172.As a general rule, Italian legislation fully guarantees consideration of the best interests of the child and, where appropriate, of the child’s views, in accordance with the Convention on the Rights of the Child of 20 November 1989, to which Italy is party.

173.Against this background, mention shall be made of the situation of unaccompanied minors (UAMs). They are at the core of the current reception system given the steady increase in their arrivals after undertaking a perilous journey, often experiencing violence, threats, and death: 12.360 in 2015; 25.846 in 2016; 13,867 as of 30 September 2017.

174.Articles 18 and 19 of Legislative Decree No. 142/2015 provide for principles and pathways for the reception of minors. In this context, a new reception system for the UAMs has been implemented also by enhancing the existing Centres run by local Municipalities within the SPRAR network.

175.In accordance with domestic legislation, including the very recent Act No. 47/2017 of April 2017, an unaccompanied minor is a foreigner under the age of 18 who is for whatsoever reason within the territory of the State without assistance or legal representation.

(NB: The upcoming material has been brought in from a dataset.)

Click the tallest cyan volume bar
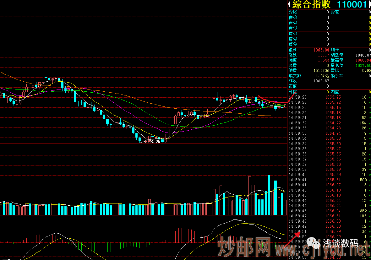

176.The forced return of a foreigner under the age of eighteen is forbidden. Identification procedures are to be carried out within 10 days since their arrival, by qualified personnel, by means of, inter alia, an interview.

177.To ensure specific protection to unaccompanied minors who are victims of trafficking (THB), the above Act provides for, inter alia, an ad hoc support program, which will ensure long-term solutions, beyond the coming of age.

178.With regard to the identification and age assessment procedure for foreign unaccompanied minors, to harmonize the relevant procedural rules nationwide a draft protocol is currently being finalized.

179.The procedure provides for a multidisciplinary approach for the age assessment, in line with European law.